Alumna Takes Path Down a Dirt Road
Sometimes in life you travel many different paths, and where they converge is the road you were meant to follow.
When her children were young, April Benson was afforded the opportunity to work from home as a medical transcriptionist, eventually opening her own transcription company. This path led her to love the medical industry, and at the age of 40, she felt a calling to become a nurse. She took a leap of faith, jumped on a new path, and entered college for the first time, enrolling at Fisher in the Wegmans School of Nursing.
In 2012, a few years into her studies, Benson’s daughter was planning a trip to Haiti with her church youth group.
“Being the free spirit that I am, I said, ’count me in,’” recalled Benson.
They were visiting Haiti just two years after the devastating earthquake of 2010, and what she experienced was unfathomable.
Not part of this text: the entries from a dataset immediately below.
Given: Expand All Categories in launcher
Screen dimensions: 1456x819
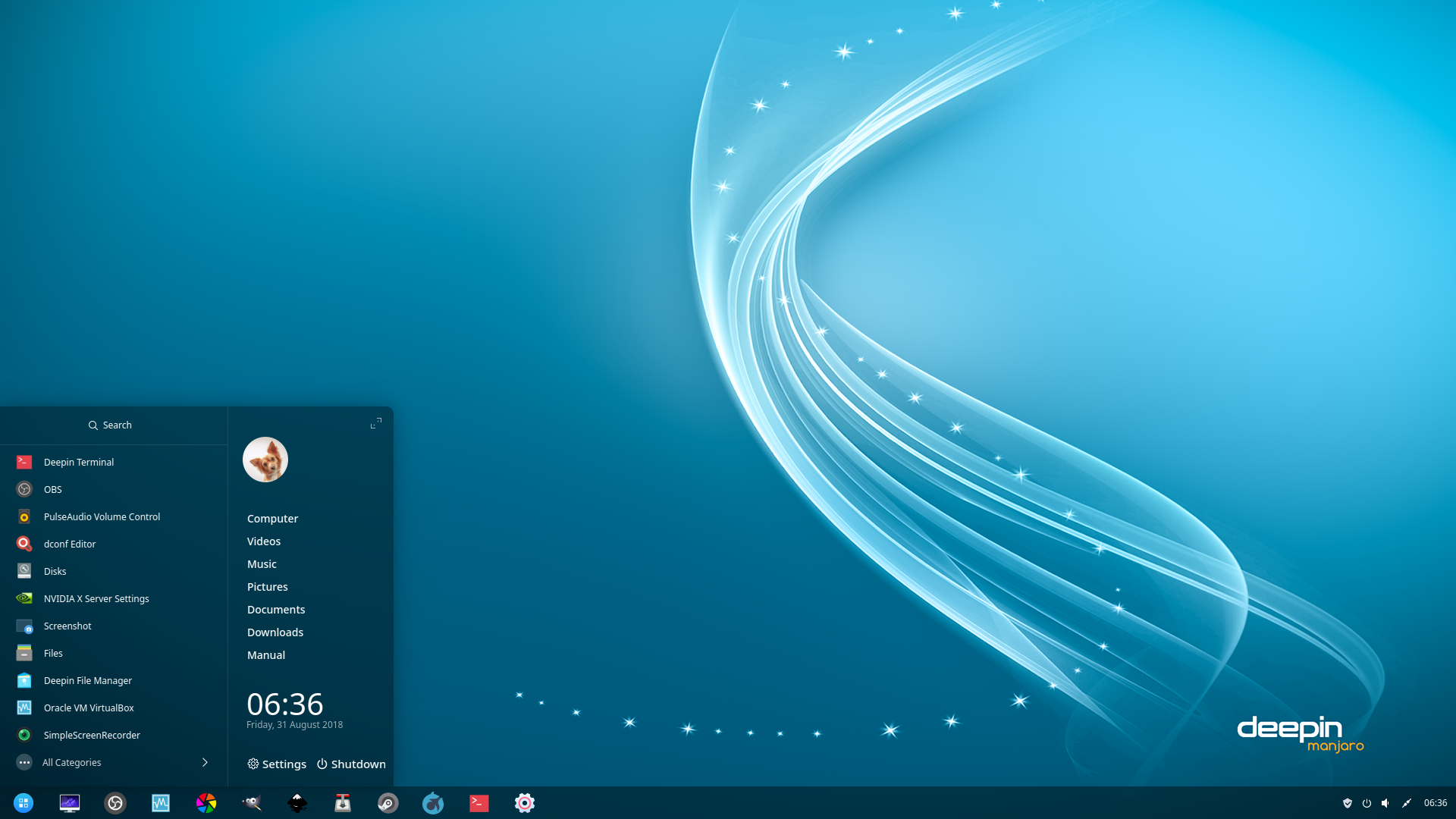Looking at the screenshot, I should coord(113,762).
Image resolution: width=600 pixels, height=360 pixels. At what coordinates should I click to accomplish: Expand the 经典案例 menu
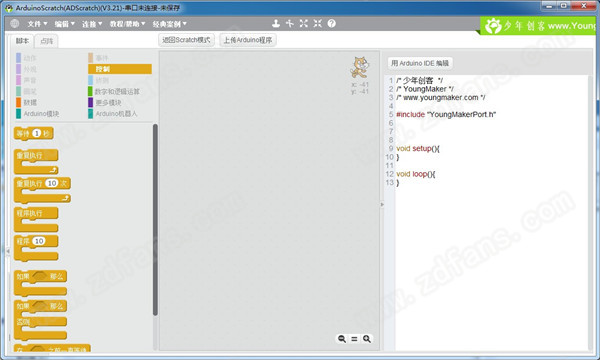click(170, 24)
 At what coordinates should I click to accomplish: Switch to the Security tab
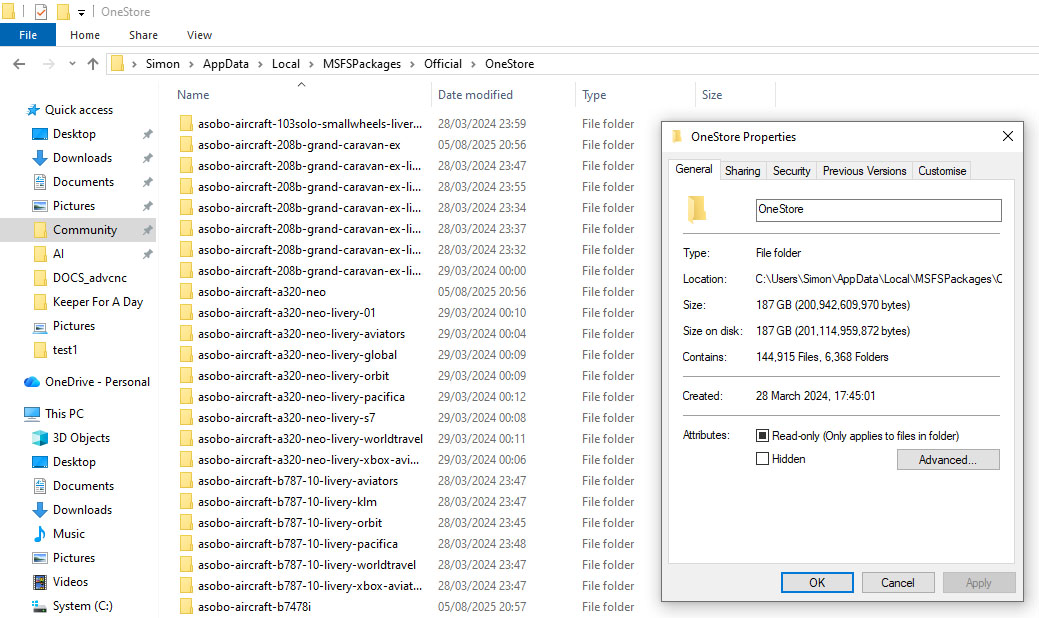tap(791, 171)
“I have to admit, when I landed in the midst of a broken, chaotic airport in Port-au-Prince, I cried and wanted to go home. But, God had bigger things in store,” she said.
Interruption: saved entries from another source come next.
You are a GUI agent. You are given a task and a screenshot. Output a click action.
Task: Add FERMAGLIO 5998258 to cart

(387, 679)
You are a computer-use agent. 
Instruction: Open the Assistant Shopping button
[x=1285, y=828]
On her flight home, Benson realized her calling in nursing would be global, and she made the decision to embark on yet another path.
“Somewhere over North Carolina, I felt myself really beginning to struggle with leaving my fellow man behind,” she explained.
Benson committed to finishing her nursing degree and using her skills to help underserved populations.
After earning her Bachelor of Science in Nursing degree in 2013, Benson’s path took her to the cardiac/acute care floor at Unity Hospital in Rochester. The position would become the vehicle needed to assist in her next step as she returned to Haiti to build a healthcare clinic in 2016. During that trip she saw more needs, and all of her paths—nursing, a passion to help the impoverished, her love of Haiti—converged to become The Dirt Road Project (TDRP), a 501(c)(3) nonprofit organization whose primary focus is empowering the underserved.
TDRP focuses on four major cornerstones of impact—health care, education, housing, and sustainability—through agriculture and employment. Though born of her experiences in Haiti, the organization also serves local communities.
Benson sees ways that paths from her past could merge with her paths in the future. She hopes to one day lead a team of Wegmans School of Nursing students on a medical mission trip to the mountain community in central Haiti.
“I am grateful for having received my education from Fisher,” said Benson, “and I hope to continue.”